News

By Jonquil Frankham

LONDON, England, October 29, 2008 (LifeSiteNews.com) – Multiple Sclerosis patient Debbie Purdy says she is “disappointed” and “surprised” at the unfavorable decision of the English High Court today.

In June Purdy had asked for and been granted a full judicial review of her case, requesting clarification of English laws concerning those who assist in suicide. As LifeSiteNews reported at the time, the 45-year old woman hoped to force Sir Ken MacDonald, Director of Public Prosecutions, to clarify what criteria the government used to decide whether or not to prosecute those who aide and abet suicide.

While currently capable of travelling to Switzerland, where assisted suicide is legal, under her own powers, Purdy fears being unable to do so in the future. She says she is worried that, should she wish to commit suicide in the future, it may be at a time where her condition has degenerated and she is incapable of making the journey; if she asks someone to assist her, she says, that person may be prosecuted. “Either I’ve got to go when I’m still physically able to go, or the person who takes me risks prosecution,” Purdy told the BBC in an interview.

So far 100 UK residents have gone to Switzerland’s Dignitas clinic, which administers lethal doses of barbiturates to foreigners seeking to end their lives. No family members have yet been prosecuted, though some have been “investigated.”

Guardian.co.uk reported that, while expressing “great sympathy for Ms Purdy,” the “Lord Justice Scott Baker and Mr Justice Aikens ruled that the DPP did not need to issue a clarification.”

“This would involve a change in the law,” the two judges added. “The offence of assisted suicide is very widely drawn to cover all manner of different circumstances … only parliament can change it.”

In an interview today with the BBC, Purdy said she was granted an appeal because the issue is one of “public interest.” She hopes the appeal court will “take a different view.”

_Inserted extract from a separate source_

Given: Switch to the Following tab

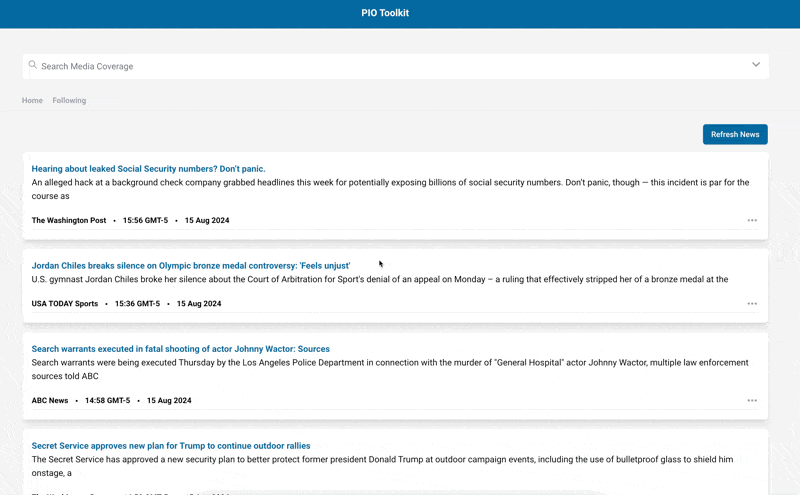Looking at the screenshot, I should point(69,100).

Peter Saunders, of Care Not Killing (CNK), told the BBC, “We’re not surprised by the decision, and we welcome it. The law is very clear … A law allowing assisted suicide would place pressure on vulnerable people, who could so easily be exploited or abused. So many people with terminal illness or depression or disabilities feel that they are a burden either financially or emotionally upon carers [sic] or upon the state or family.”

“The reason we have laws is because we believe that in a democratic society we’re not free fully, and we cannot exercise freedoms that endanger the reasonable freedoms of others. And it’s been the judgment of parliament and the courts that this is the way it should be in order to protect vulnerable people.”

Saunders told the BBC that abuse of those who are vulnerable through terminal illness or disability is inevitable should assisted suicide become legal in the United Kingdom.